Jeder könnte tagtäglich zu allen möglichen Gelegenheiten sein Denken, Tun und Handeln an diesen Grundaussagen messen und sich entsprechend zum Positiven hin verändern. Das wiederum könnte weite Kreise in Familie und Gesellschaft so verändern, dass solche widergöttlichen ( meine Überzeugung ) Handlungen wie die Kreuzzüge der Vergangenheit und "neuen Kreuzzüge" der Gegenwart nicht mehr so einfach von unseren religösen / kirchlichen und weltlichen Machthabern in Gang gesetzt werden könnten. Die Veränderung fängt allerdings bei jedem von uns selbst an.
Vielleicht können so die Gläubigen jedweder Religion oder Glaubenssystems in ihrem Bereich das über die Grenzen ihres Glaubens hinausragende, verbindende positive Grundelement finden, das uns in unserem Inneren miteinander verbindet. Wir sollten weniger die uns trennenden Elemente immer und immer wieder herausstellen, sondern die uns alle einenden Elemente unserer Überzeugungen.
Das könnte dann zu mehr gegenseitiger Toleranz, Achtung und wohlwollendem Interesse im Miteinander führen.

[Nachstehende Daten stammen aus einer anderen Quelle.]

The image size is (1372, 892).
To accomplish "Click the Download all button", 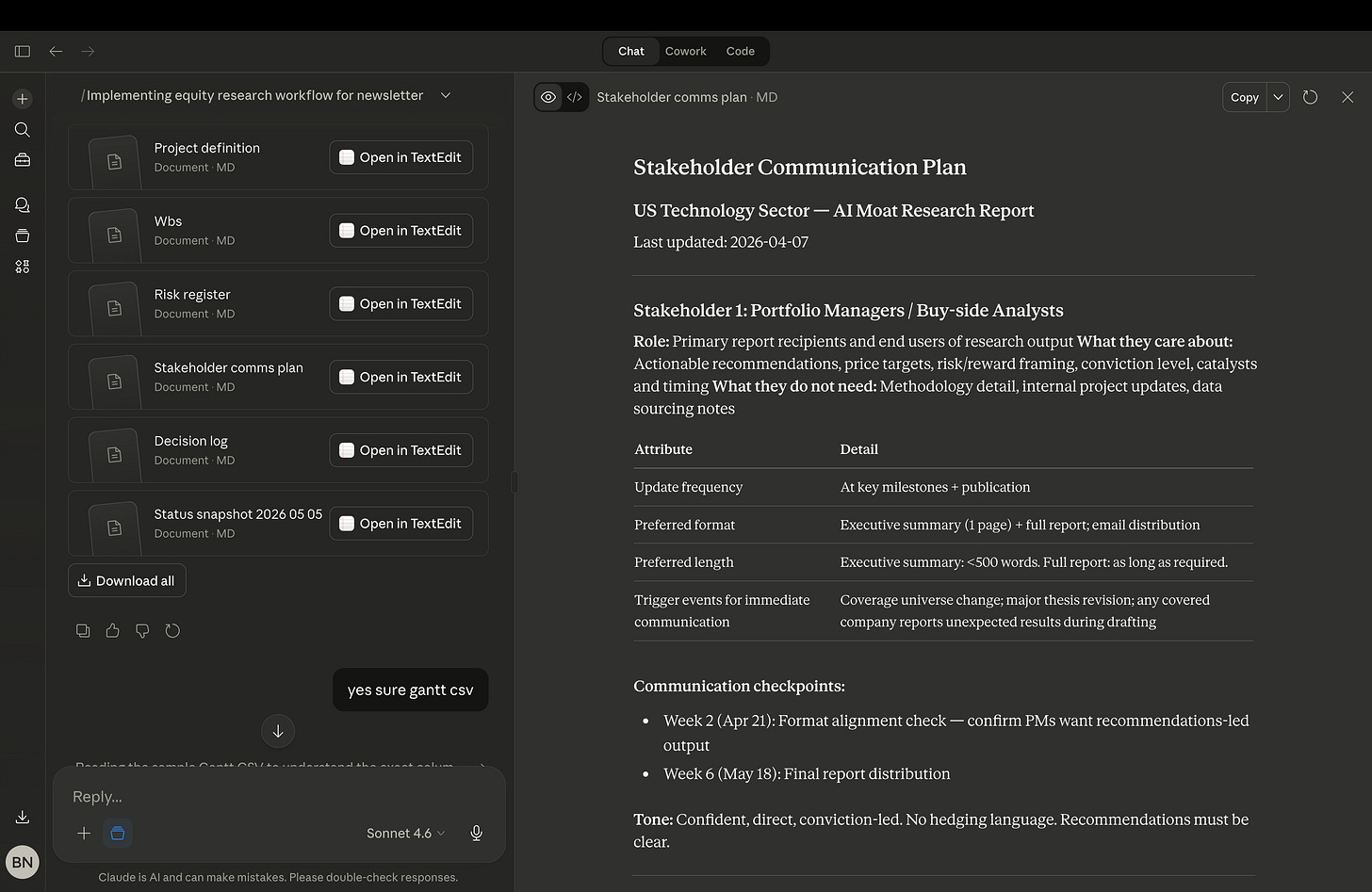I will (x=127, y=580).
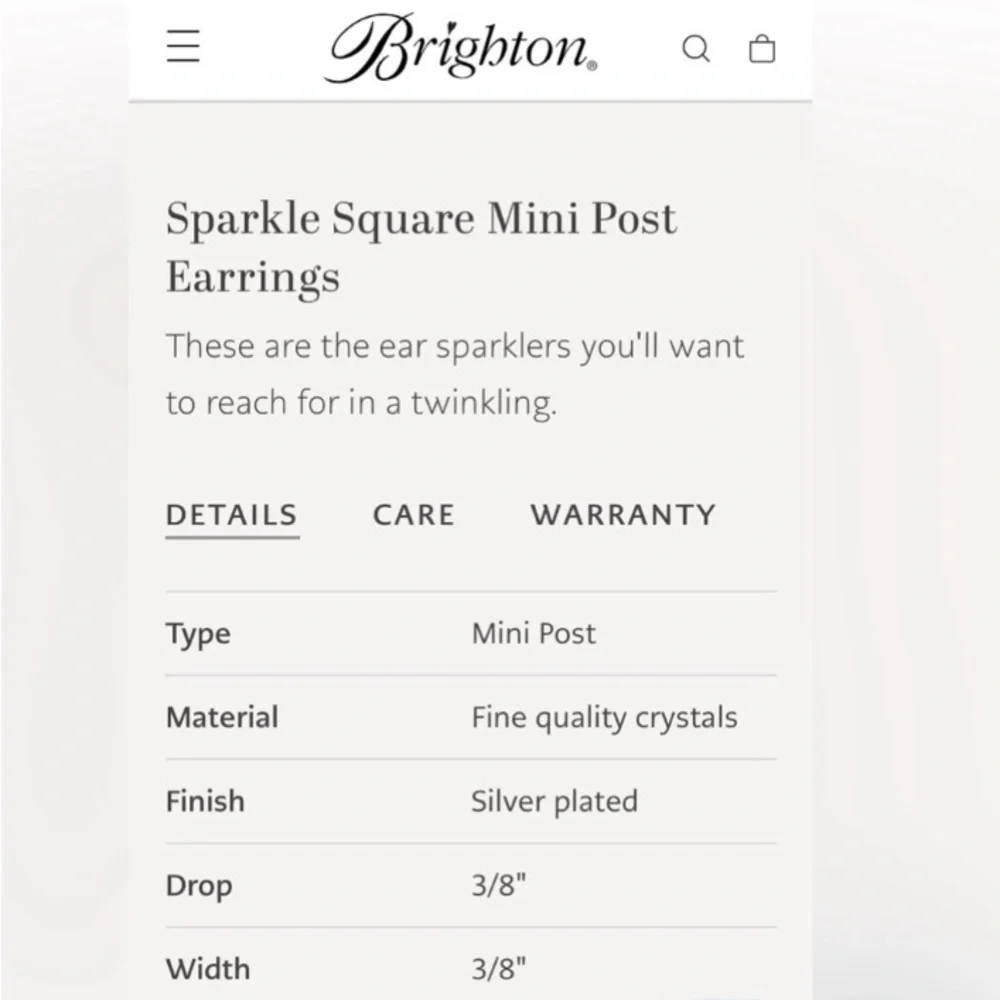Click the 'Sparkle Square Mini Post' heading line
The image size is (1000, 1000).
pyautogui.click(x=421, y=219)
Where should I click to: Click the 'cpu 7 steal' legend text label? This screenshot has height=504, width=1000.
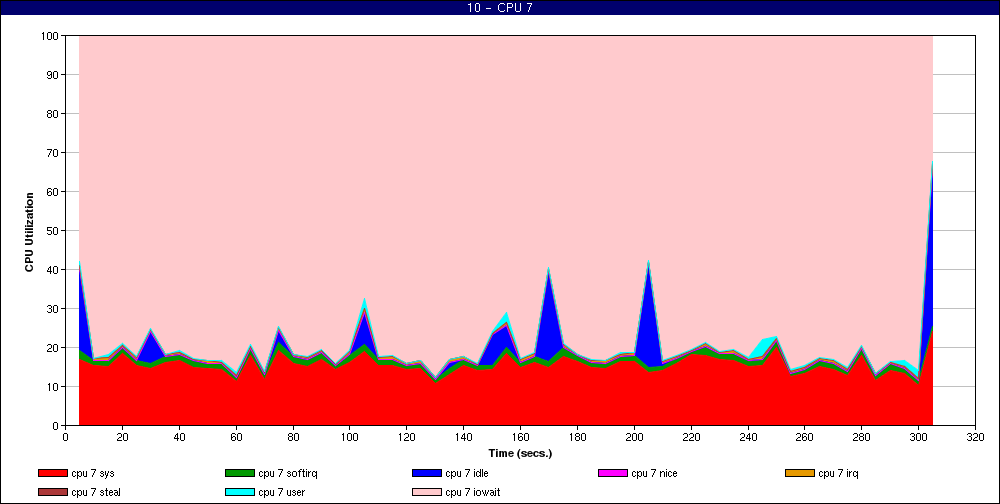[x=99, y=491]
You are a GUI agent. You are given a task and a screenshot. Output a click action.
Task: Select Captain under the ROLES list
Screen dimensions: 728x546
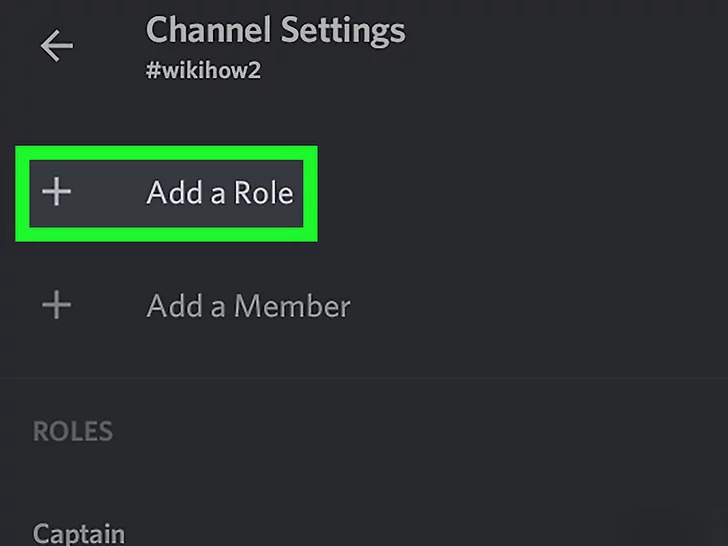tap(79, 531)
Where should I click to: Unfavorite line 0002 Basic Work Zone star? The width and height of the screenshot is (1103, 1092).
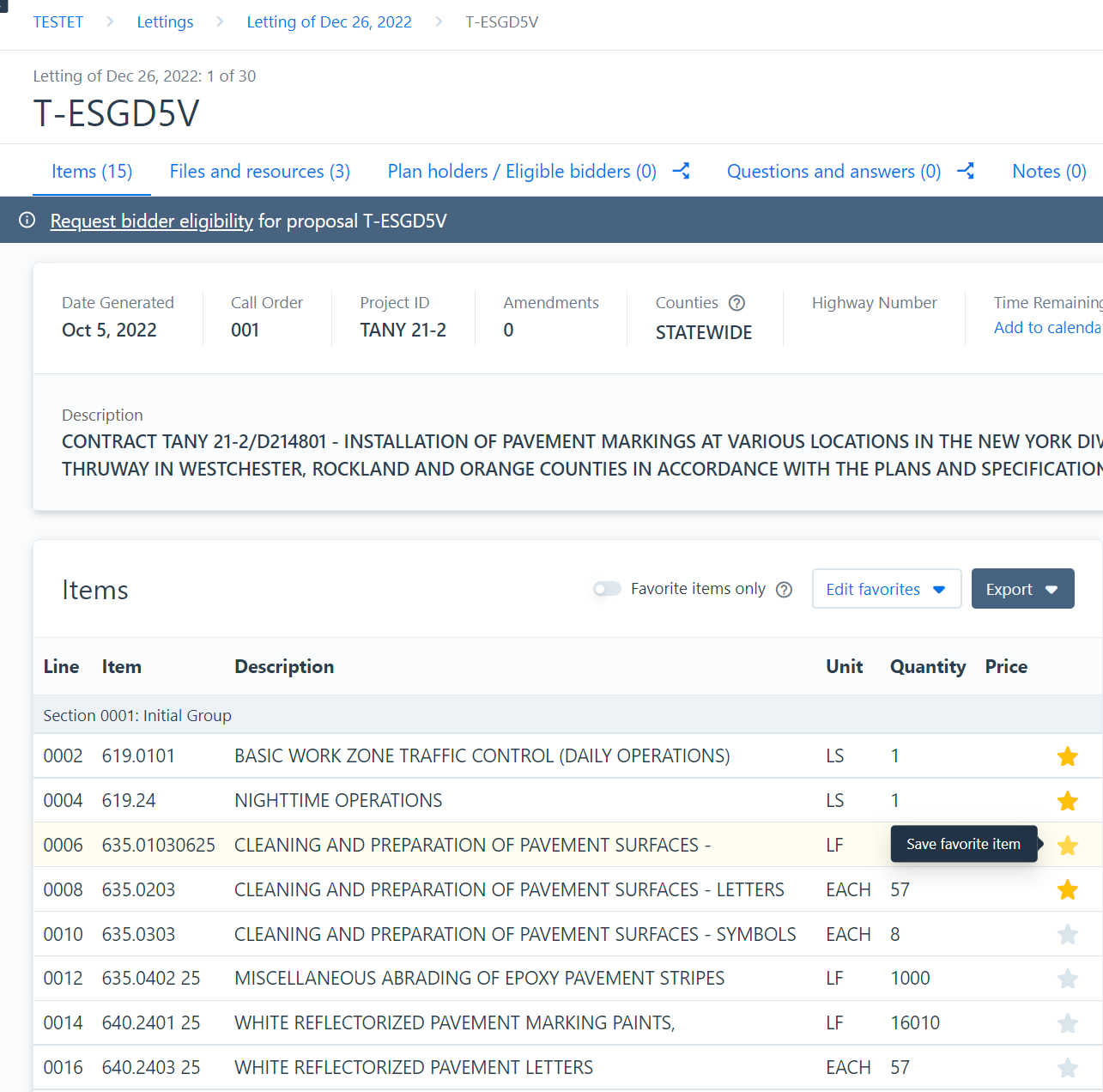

So fiele es auch den "Schriftgelehrten" und "Pharisäern" nicht mehr so leicht uns "An der Nase herumzuführen", ja irgendwann würden sie sogar überflüssig werden, da die Bewusstseinseintwicklung der Menschen diese dann nicht mehr benötigte, sondern jeder in seinem eigenen Inneren die "verbindende Liebeskraft" entwickelt hätte. Wie gesagt zumindest nach und nach.
Meine Taube.....
zwei Dinge.....
erstens, dass du aus dem Wissen der Bibel nimmst....
zweitens.... dass du jene verleugnest, welche dir dieses Wissen überreicht haben...
Wie du über jene urteilst....
so werden die Kinder über Dich urteilen.....
Was ich an deinem ersten Beitrag vermisste, dass war, dass du selbst einmal jenen Pharisäischen Ton anschlagen würdest, nämlich die Bibel zu diskutieren, anhand von konkreten Stellen, damit du deine Kinder dazu einlädtst, diese Bibel zu studieren, um am Ende vielleicht gerade zu deiner Überzeugung zu gelangen.
(und vielleicht noch darüber hinaus.....?)
Ich stelle des Öfteren den Mangel fest, dass Menschen die Bibel eher verübeln dadurch, dass sie ihre wesentlichen Trägerschaften anprangern..... wobei sie die Bibel auf einen selbstformulierten Satz verkürzen.
Ich stelle also die Frage....
Wie willst du uns einladen, die Bibel zu lesen (nicht deine Schlussfolgerungen oder deine Urteile). Ich frage also den Teil in Dir, der selbst neugierig ist...
Es würde mich also wundernehmen, welche Stellen der Bibel Dich selbst besonders interessieren, und Dich zu Fragen anregen.... Stellen, die jetzt aber nicht dazu dienen, deine Angriffe gegenüber der Trägerschaft der Bibel zu rechtfertigen, sondern solche, die für dein Leben bedeutsam sein könnten.
Die Bibel besteht nicht nur aus den Worten: "Liebe deinen Nächsten wie Dich selbst", und "du sollst Gott lieben, daran hängt das ganze Gesetz und die Propheten." Sie stellen aber den Standpunkt dar, aus welchem man über die Bibel nachdenken sollte/darf.
Wenn du diese Essenz wirklich erfasst hättest, hättest du nicht den Ton angeschlagen, den du anschlugest. Deshalb erkenne ich in Dir weniger einladende Offenheit, als Urteil, und hinter deinem Urteil eigentlich ein paar nicht formulierte Fragen.
Deshalb habe ich Dich gefragt. Wollen wir an die Arbeit gehen?
Warum nicht die Bergpredigt thematisieren?